### Written request
From the article below about Westside School's back-to-school assembly, extract the passage between "West Seattle back-to-school: Westside" and "in Arbor Heights.", inclusive, copying it word for word.

-- Source document start --

West Seattle back-to-school: Westside School celebrates start of final EC Hughes year, before ‘Heading Home’

(WSB photos by Patrick Sand. Above, the start of today’s assembly)
By Tracy Record
West Seattle Blog editor

This morning’s back-to-school celebration/assembly at Westside School (WSB sponsor) was the last one at the former EC Hughes Elementary.

Next year, after five years at the leased Seattle Public Schools-owned campus in Sunrise Heights, Westside is expecting to start the year in a “home of their own” for the very first time – the former Hillcrest Presbyterian Church site that they’ve purchased and are renovating in Arbor Heights.

The project is on schedule, Westside’s head of school Kate Mulligan told us during an end-of-summer conversation about that and other reasons this is an especially exciting year for the independent PreK-8 school.

Here’s one reason: The largest enrollment in Westside history, more than 340 students.

Westside’s David Bergler, also part of our conversation, said the school had an enrollment of about 70 when he started. Now, the faculty alone is almost that size (just under 60).

-- Source document end --
-- Supplied material start --

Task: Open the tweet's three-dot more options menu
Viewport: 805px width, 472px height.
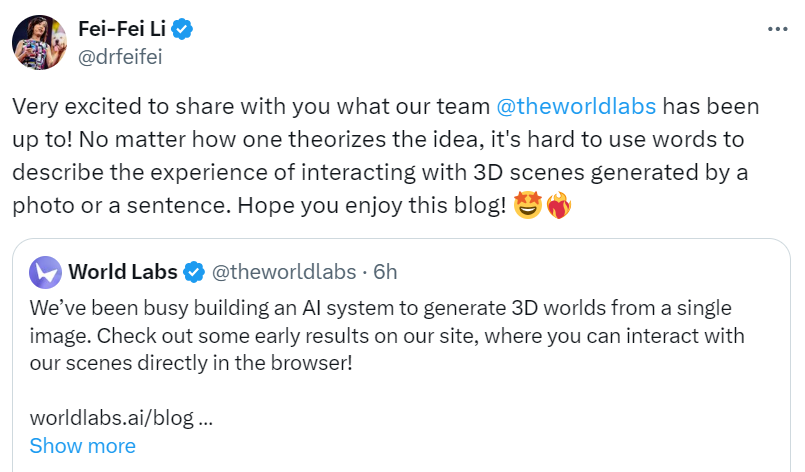Action: tap(777, 29)
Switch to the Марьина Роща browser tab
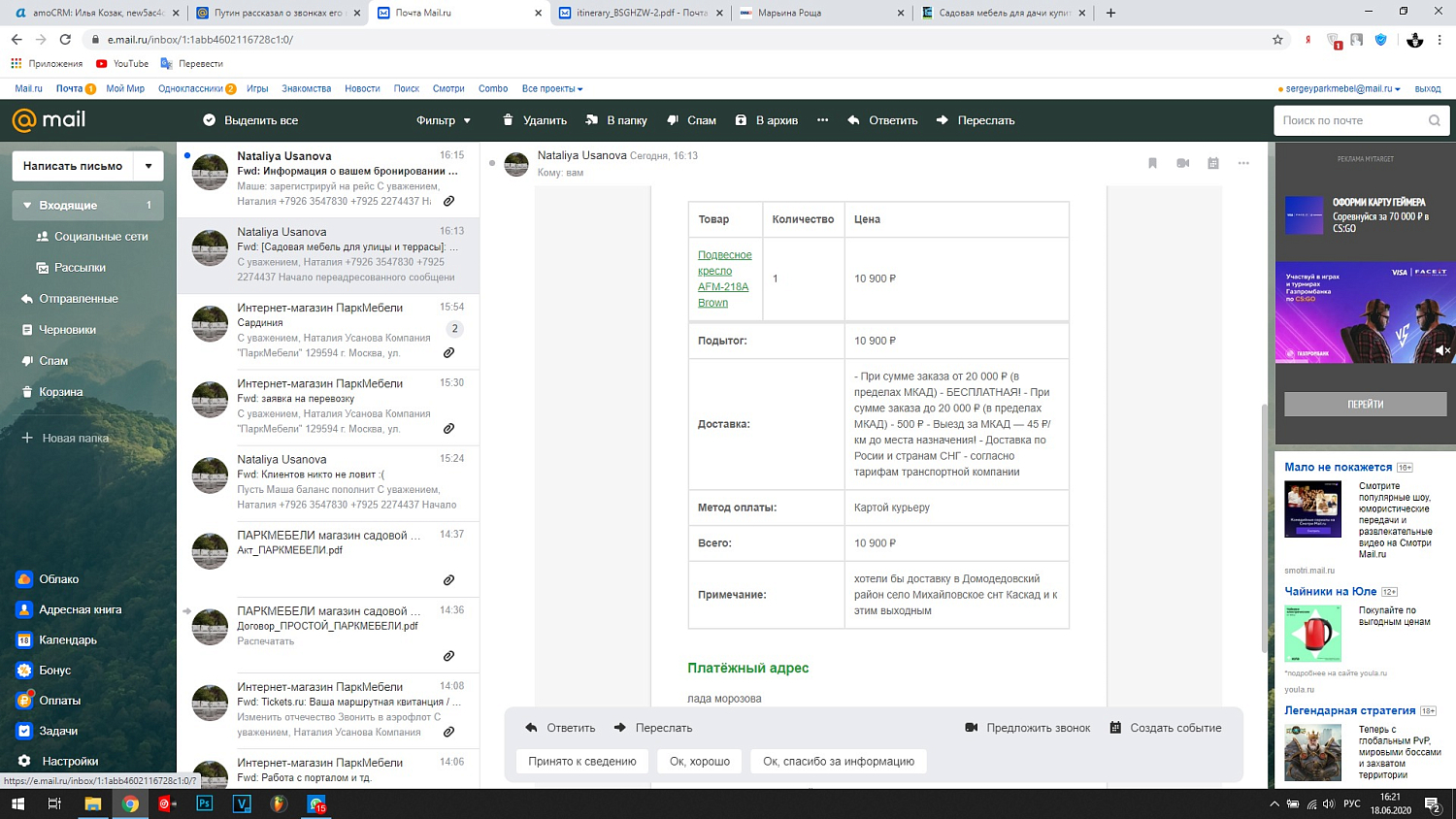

-- Supplied material end --

### Solution below
West Seattle back-to-school: Westside School celebrates start of final EC Hughes year, before ‘Heading Home’

(WSB photos by Patrick Sand. Above, the start of today’s assembly)
By Tracy Record
West Seattle Blog editor

This morning’s back-to-school celebration/assembly at Westside School (WSB sponsor) was the last one at the former EC Hughes Elementary.

Next year, after five years at the leased Seattle Public Schools-owned campus in Sunrise Heights, Westside is expecting to start the year in a “home of their own” for the very first time – the former Hillcrest Presbyterian Church site that they’ve purchased and are renovating in Arbor Heights.